Playing the game, I feel as though I’ve entered an alternate reality where The Witcher 3 (2015) was never released. How else would you justify a world map filled to the brim with pointless collectibles, a plethora of fetch quests, and the blandest characters you could possibly imagine?

I’m a year or two late to Shadow of the Tomb Raider, a game which I will hereafter simply refer to as Shadow for the sake of abbreviation. As a big fan of 2013’s Tomb Raider, a game that sparked a somewhat controversial rebooted trilogy of the Tomb Raider franchise, I felt as though I finally had to give Shadow a try. The reason why I had put off on playing was due to how disappointed I had been in the trilogy’s middle game, Rise of the Tomb Raider (2015), which we’ll just call Rise.

In order of release, the rebooted franchise contains Tomb Raider, Rise, and Shadow. The three games largely play the same — the game’s protagonist Lara Croft climbs, jumps, shoots, and puzzle-solves her way through harsh environments, tough tombs, and hostile encounters. The gameplay mechanics are phenomenally well put together.

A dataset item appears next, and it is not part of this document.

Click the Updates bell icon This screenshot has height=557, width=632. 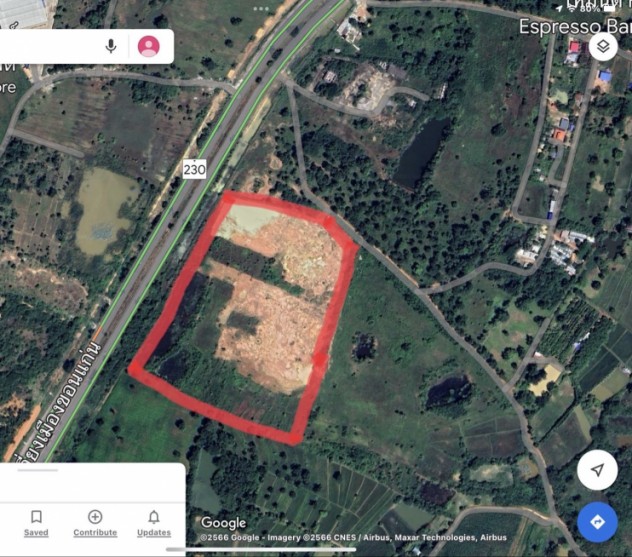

Climbing feels great. The controls are responsive and mostly intuitive. The combat is spot-on, with responsive weapons and options that allow the player to choose between stealth and action. The puzzles are clever and rewarding. This is true for all three games. Yet the top layer of the games, their quest design, their level design, their game design, changes significantly as the trilogy goes on. For the worse.